Michael Kors is in good spirits. The seller of relatively affordable luxury clothes and handbags reported today (June 1) that its total sales for the year rose 7.8% to $4.7 billion. Long a mall and department store staple, the brand is thriving even as those US retail institutions suffer.
John Idol, the brand’s CEO, noted two important new strategies on a call with analysts this morning: One is that Michael Kors is deliberately pulling back on its wholesale business to department stores. The other is that it’s ramping up its business in Asia, especially in China.
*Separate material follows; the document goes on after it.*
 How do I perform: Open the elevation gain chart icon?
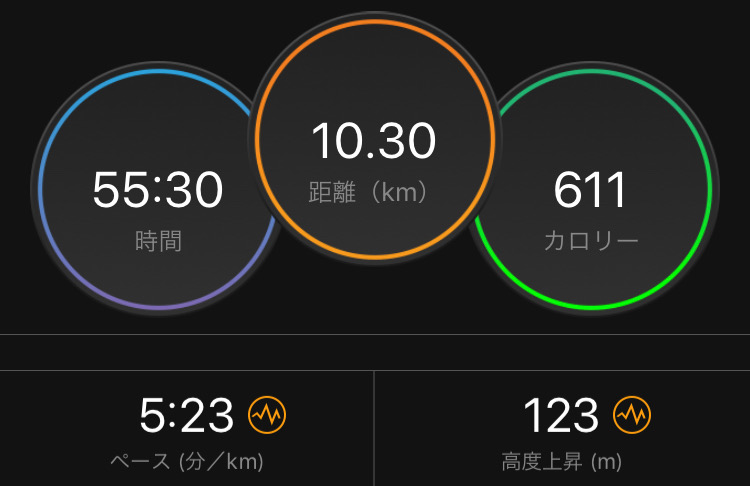pyautogui.click(x=632, y=415)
As far apart as those two moves may seem, they aren’t unrelated.
Sales in Asia increased an impressive 216.4% in the fourth quarter, reaching $65.5 million. In greater China, including Hong Kong, Macau, and Taiwan, sales for the full year totaled $197 million. That success didn’t come overnight. The brand has been steadily investing, and through its licensee, Michael Kors (HK) Limited, built a network of 91 retail stores and six travel retail spots that the licensee operated.
Given the size and success of its operations there, it’s taking the next step, and closed a deal to acquire the licensee for $500 million. “We believe that Asia will ultimately be a $1 billion market,” Idol said, adding that the acquisition is the “cornerstone” of that business.
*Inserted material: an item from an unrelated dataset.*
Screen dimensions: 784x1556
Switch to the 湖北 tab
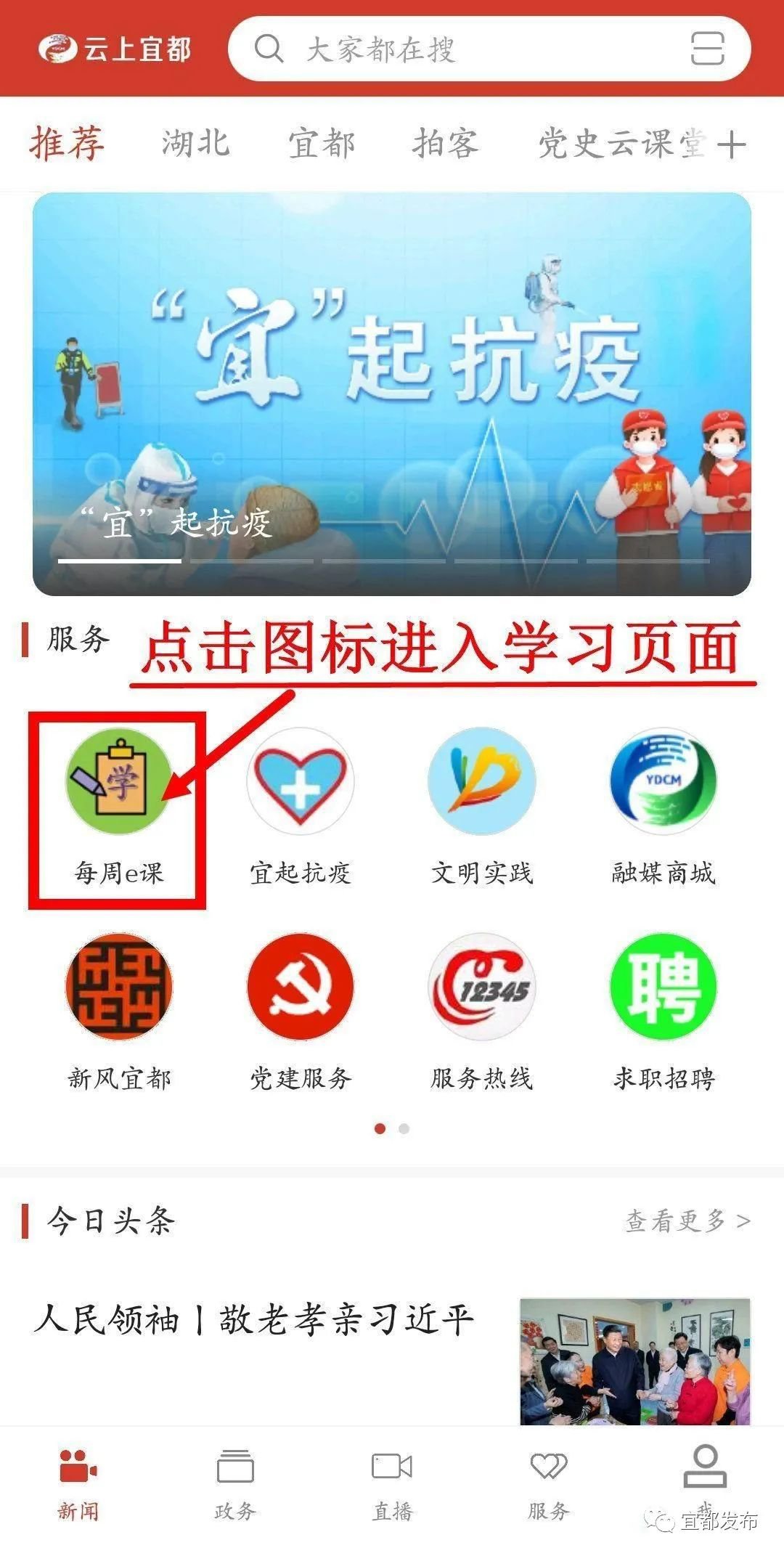click(195, 143)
The deal lets Michael Kors take full control of the retail network it has built, and it’s well-positioned to capitalize. Even though China’s spending on high-end stuff has slowed in recent years, its middle class is mushrooming. A report last year by Morningstar, an equity research firm, estimated that between 2012 and 2022, the country will add 119 million new middle-class households, who are hungry to buy “aspirational luxuries.”
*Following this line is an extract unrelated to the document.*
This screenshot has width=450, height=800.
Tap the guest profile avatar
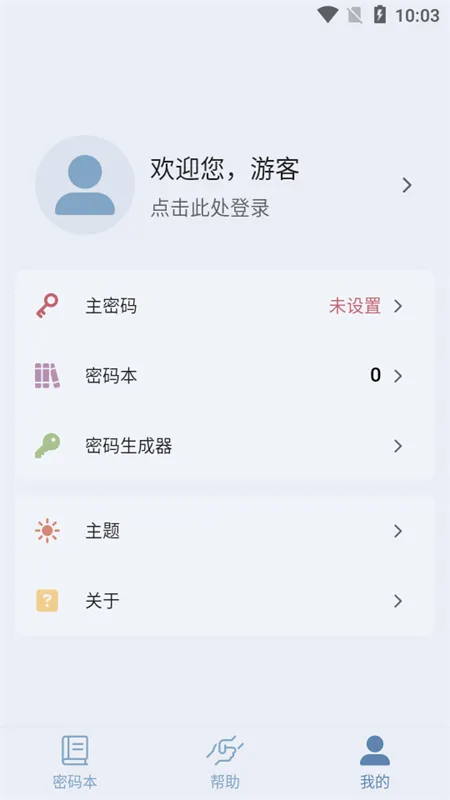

The fashion brands that should benefit, according to Morningstar, are those that offer a palatable first taste of luxury to new consumers. In other words, expensive—but not too expensive. They named Ralph Lauren, Coach, and Swatch as likely beneficiaries of the swell of middle-class buyers. While they didn’t name Michael Kors explicitly, it fits perfectly, and has plenty of room to grow as it’s less exposed in China than pricier labels such as Prada and Gucci.
For years, these brands played the same role to US middle-class shoppers, largely through sales at department stores. But department stores continue to suffer, and brands such as Coach are starting to create some distance. In a shift to its retail strategy, Michael Kors is following suit.
Idol said department stores have relied too heavily on discounting, which hurts the Michael Kors brand image and its margins.
Even so, Michael Kors sales are strong in the Americas, growing 4.6% to $879.1 million in the fourth quarter, and Idol said any press claiming the brand had lost its shine with customers is “just flat out not true.” What’s changed is where they shop. The brand expects to get less revenue from wholesale and more from e-commerce and its own retail stores, in the US and China. So while one door may be closing, another is opening.